Bon nombre de gens mettent en exergue que le pays est doté d’institutions à la ‘Westminster‘ et d’une longue tradition démocratique. Tout le monde, ou presque, se construit un idéal démocratique mauricien exportable à souhait et qui constituerait un modèle pour la région. Mais quelle est la réalité de notre démocratie ?
Maurice ne fait que dans le mirage démocratique. Et pour preuve, si certains politiciens démagogues décrient les « Sept Familles » qui tiendraient les rênes de notre économie, ils évitent soigneusement de dénoncer les sept autres qui accaparent la sphère politique locale depuis plus de 50 ans.
Alors qu’une démocratie pérenne et vivante doit songer à son renouvellement, Maurice, elle, fait partie de ces pays où seuls deux ou trois noms d’une caste (ou catégorie socio-religieuse bien précise) occupent, voire monopolisent le poste de Premier ministre – autrement dit, on fait la pluie et le beau temps sous le ciel mauricien. (Lire les contributions récentes de Parvèz DOOKHY sous la rubrique Forum).
Certains vous diront alors, à juste titre, que des élections sont régulièrement organisées avec comme toile de fond, un multipartisme bien réel, gage de la santé démocratique d’un Etat de droit. Foutaise ! Le ‘First past the post system’ ou le système majoritaire à un tour tant voulu et défendu au Lancaster House par RAMGOOLAM-père fut l’une de ses premières armes pour monopoliser le pouvoir politique. Si le « Prince de Maurice », autrement dit le Premier Ministre, voulait vraiment démocratiser le pays il aurait commencé par réformer son propre poste en en limitant la durée.

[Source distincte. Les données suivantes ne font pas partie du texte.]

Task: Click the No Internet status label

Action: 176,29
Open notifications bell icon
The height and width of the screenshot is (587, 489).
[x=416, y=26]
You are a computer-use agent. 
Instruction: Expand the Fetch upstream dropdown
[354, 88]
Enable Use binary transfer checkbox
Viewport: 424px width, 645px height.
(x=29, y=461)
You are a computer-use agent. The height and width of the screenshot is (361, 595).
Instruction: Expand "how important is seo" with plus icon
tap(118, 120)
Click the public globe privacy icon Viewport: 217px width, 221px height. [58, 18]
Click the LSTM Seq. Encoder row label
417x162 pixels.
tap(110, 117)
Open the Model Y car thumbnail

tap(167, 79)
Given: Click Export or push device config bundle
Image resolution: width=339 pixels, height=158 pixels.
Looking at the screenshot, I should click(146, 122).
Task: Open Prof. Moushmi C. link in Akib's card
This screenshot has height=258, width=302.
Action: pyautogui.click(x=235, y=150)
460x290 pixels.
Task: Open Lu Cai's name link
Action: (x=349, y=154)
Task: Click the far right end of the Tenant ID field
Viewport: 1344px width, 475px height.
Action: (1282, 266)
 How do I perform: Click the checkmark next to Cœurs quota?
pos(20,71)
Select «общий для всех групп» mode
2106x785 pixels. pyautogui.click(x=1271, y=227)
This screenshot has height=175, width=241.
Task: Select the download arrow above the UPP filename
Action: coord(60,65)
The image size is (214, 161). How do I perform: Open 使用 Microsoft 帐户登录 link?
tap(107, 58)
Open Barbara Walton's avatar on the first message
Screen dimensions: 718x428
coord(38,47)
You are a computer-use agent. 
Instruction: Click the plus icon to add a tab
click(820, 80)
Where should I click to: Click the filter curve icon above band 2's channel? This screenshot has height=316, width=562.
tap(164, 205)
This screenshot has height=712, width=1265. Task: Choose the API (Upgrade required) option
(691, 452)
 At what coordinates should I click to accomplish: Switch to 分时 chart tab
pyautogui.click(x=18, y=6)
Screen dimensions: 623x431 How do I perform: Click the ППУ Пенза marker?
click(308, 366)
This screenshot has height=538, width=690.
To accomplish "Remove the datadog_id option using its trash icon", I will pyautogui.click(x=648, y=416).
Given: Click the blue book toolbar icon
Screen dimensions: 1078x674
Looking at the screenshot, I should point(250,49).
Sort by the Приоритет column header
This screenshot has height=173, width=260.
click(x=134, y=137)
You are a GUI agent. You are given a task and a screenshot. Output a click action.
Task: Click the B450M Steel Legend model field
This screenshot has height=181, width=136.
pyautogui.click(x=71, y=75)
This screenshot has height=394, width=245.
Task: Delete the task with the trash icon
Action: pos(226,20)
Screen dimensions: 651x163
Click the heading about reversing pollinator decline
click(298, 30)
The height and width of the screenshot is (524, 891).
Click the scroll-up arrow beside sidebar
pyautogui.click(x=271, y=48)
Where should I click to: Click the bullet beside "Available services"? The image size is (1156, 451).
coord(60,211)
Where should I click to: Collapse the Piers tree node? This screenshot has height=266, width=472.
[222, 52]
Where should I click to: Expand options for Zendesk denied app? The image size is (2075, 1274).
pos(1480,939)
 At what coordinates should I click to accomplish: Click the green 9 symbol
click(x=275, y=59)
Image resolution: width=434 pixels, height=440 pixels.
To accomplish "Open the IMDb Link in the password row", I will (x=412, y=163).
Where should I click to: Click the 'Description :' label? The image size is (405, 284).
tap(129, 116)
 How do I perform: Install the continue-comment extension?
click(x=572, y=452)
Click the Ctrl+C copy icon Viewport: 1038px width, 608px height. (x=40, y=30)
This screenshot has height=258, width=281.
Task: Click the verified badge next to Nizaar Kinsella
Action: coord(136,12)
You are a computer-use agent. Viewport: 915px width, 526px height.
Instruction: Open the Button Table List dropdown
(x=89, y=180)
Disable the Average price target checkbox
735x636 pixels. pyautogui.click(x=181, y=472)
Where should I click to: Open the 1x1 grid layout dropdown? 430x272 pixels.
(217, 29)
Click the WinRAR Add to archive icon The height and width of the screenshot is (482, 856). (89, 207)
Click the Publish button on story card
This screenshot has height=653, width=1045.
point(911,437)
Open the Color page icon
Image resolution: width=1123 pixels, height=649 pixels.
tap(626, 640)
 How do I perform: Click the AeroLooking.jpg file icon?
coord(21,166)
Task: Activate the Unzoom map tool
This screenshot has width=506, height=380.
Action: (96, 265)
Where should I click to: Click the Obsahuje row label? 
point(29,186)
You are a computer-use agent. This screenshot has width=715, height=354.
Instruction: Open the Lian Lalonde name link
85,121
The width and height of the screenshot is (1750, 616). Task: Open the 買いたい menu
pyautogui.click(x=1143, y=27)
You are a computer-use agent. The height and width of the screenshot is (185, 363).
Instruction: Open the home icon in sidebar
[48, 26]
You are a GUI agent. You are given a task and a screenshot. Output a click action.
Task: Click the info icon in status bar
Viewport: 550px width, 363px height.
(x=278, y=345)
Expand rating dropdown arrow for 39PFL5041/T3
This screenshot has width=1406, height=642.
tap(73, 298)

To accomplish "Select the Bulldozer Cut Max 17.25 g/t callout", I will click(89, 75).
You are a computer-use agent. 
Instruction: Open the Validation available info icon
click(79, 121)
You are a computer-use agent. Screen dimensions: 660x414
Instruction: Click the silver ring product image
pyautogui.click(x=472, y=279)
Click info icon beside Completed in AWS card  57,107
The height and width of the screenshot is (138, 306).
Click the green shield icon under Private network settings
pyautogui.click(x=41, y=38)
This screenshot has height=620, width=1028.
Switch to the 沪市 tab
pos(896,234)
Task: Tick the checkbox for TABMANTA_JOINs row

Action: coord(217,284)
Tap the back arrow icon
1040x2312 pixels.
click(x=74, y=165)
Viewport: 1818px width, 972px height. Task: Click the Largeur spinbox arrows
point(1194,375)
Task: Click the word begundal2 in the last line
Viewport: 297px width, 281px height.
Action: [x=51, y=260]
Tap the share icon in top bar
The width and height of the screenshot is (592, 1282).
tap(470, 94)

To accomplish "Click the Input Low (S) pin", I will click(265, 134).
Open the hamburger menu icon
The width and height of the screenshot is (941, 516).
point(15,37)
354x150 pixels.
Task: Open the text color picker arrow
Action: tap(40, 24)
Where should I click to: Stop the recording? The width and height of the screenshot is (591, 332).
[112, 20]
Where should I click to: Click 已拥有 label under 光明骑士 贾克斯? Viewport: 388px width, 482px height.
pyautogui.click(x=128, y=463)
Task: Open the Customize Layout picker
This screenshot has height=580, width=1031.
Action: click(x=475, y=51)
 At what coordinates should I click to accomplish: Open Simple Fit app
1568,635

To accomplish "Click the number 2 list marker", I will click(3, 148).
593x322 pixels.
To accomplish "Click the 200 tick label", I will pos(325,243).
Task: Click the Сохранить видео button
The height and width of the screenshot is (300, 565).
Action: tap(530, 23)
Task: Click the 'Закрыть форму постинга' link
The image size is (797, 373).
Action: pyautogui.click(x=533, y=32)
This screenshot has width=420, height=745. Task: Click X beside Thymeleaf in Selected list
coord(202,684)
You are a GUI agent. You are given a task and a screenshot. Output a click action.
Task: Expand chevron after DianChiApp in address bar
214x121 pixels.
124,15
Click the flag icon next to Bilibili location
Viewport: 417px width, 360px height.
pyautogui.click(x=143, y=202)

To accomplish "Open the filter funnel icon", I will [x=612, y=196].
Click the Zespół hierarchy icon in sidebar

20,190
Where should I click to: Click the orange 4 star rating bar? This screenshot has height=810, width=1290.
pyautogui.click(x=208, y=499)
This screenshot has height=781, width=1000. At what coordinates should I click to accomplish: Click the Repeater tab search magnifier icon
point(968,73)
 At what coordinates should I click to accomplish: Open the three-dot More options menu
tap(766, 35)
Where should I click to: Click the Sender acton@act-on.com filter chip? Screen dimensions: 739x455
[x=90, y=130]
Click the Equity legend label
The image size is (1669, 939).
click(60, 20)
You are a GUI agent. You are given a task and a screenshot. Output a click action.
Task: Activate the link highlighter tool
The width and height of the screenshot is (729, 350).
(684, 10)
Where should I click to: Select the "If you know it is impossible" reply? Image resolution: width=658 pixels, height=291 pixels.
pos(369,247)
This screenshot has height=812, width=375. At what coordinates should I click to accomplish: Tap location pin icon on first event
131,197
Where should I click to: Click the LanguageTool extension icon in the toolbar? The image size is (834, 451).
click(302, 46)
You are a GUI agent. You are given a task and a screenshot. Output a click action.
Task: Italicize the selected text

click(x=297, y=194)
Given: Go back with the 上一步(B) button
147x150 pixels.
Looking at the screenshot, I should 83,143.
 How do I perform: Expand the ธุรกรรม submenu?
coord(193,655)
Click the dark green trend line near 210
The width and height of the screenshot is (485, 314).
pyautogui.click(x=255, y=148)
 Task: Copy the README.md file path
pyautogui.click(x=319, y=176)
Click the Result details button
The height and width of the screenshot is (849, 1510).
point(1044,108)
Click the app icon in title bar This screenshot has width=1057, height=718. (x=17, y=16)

Le texte intitulé « INCONSEQUENCES POLITIQUES – La réforme du… régime totalitaire ! »  de JOËL TOUSSAINT, publié mardi dans la page Forum du Mauricien, analysent dans le détail les travers de notre système politique et y apportent des solutions. L’avènement d’une véritable démocratie à Maurice ne se fera toutefois pas sans encombre. La dynastie ethno-castéiste en place fera tout pour conserver les privilèges … Cependant, nul ne pourra stopper la volonté de tout un peuple.